Without the pictures, output all of the data exactly.

▶ Extracted records
|---|
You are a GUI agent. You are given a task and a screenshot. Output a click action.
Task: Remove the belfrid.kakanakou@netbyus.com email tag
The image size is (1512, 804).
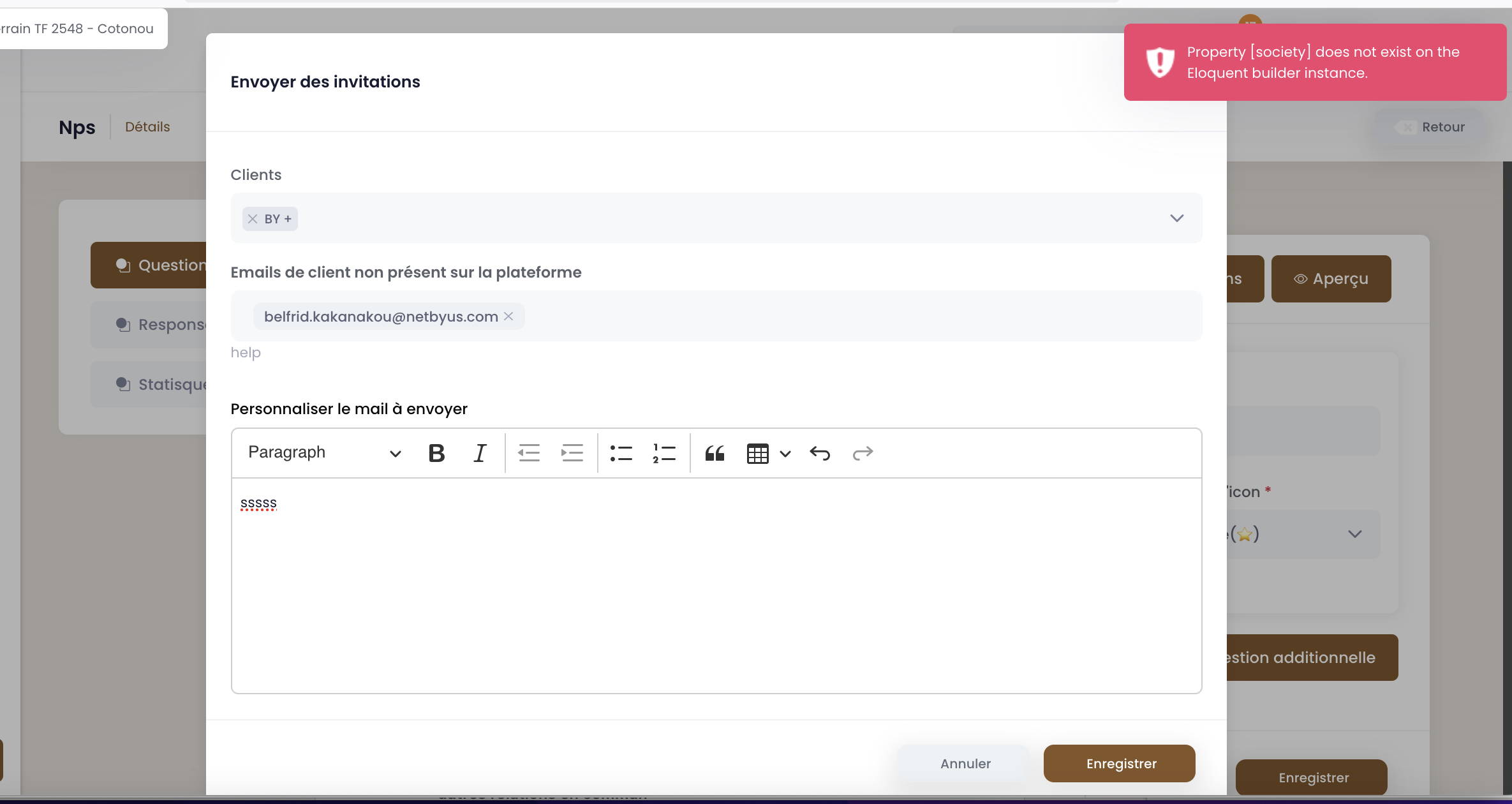tap(508, 316)
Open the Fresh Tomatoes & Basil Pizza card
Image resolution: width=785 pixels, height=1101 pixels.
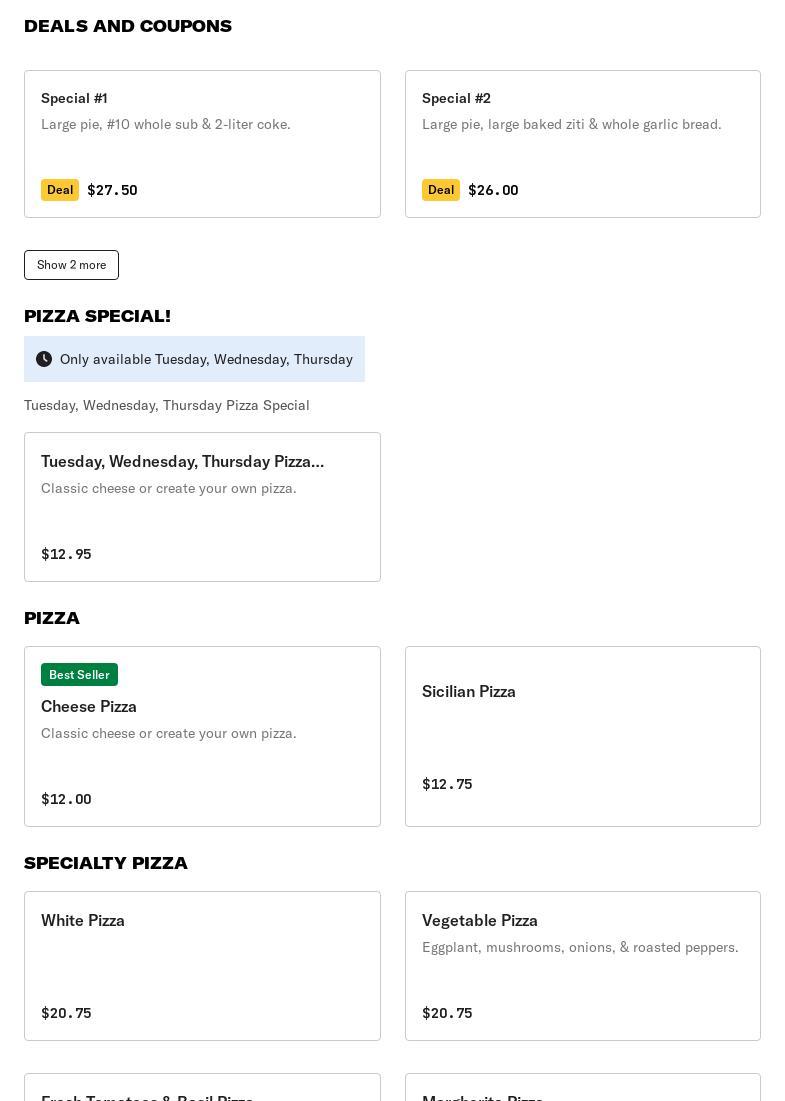pos(202,1087)
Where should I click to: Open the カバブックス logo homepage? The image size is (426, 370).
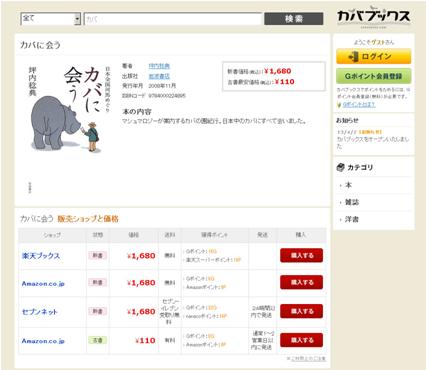(373, 17)
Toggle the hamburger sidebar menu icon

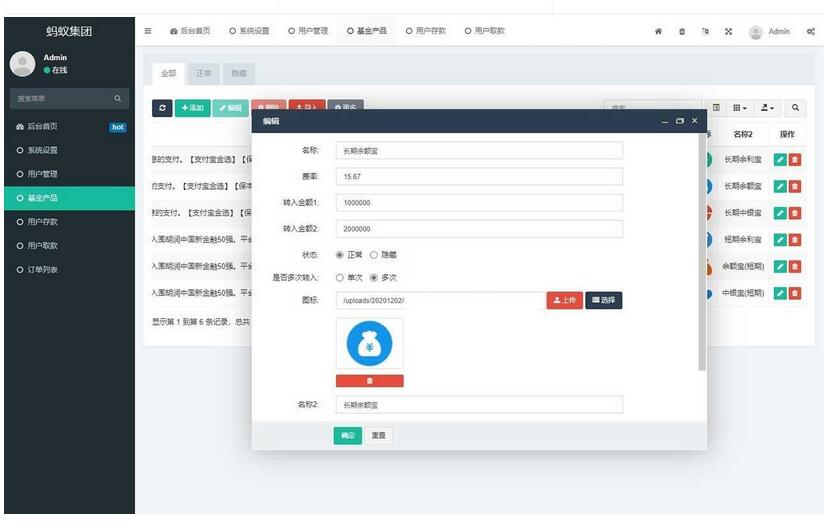pyautogui.click(x=148, y=31)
|---|
▶ Your solution
You are a GUI agent. You are given a task and a screenshot. Output a click action.
Task: Remove the belfrid.kakanakou@netbyus.com email tag
The image size is (1512, 804).
tap(508, 316)
Open the Fresh Tomatoes & Basil Pizza card
Image resolution: width=785 pixels, height=1101 pixels.
pos(202,1087)
Where should I click to: Open the カバブックス logo homepage? The image size is (426, 370).
(373, 17)
Toggle the hamburger sidebar menu icon

pyautogui.click(x=148, y=31)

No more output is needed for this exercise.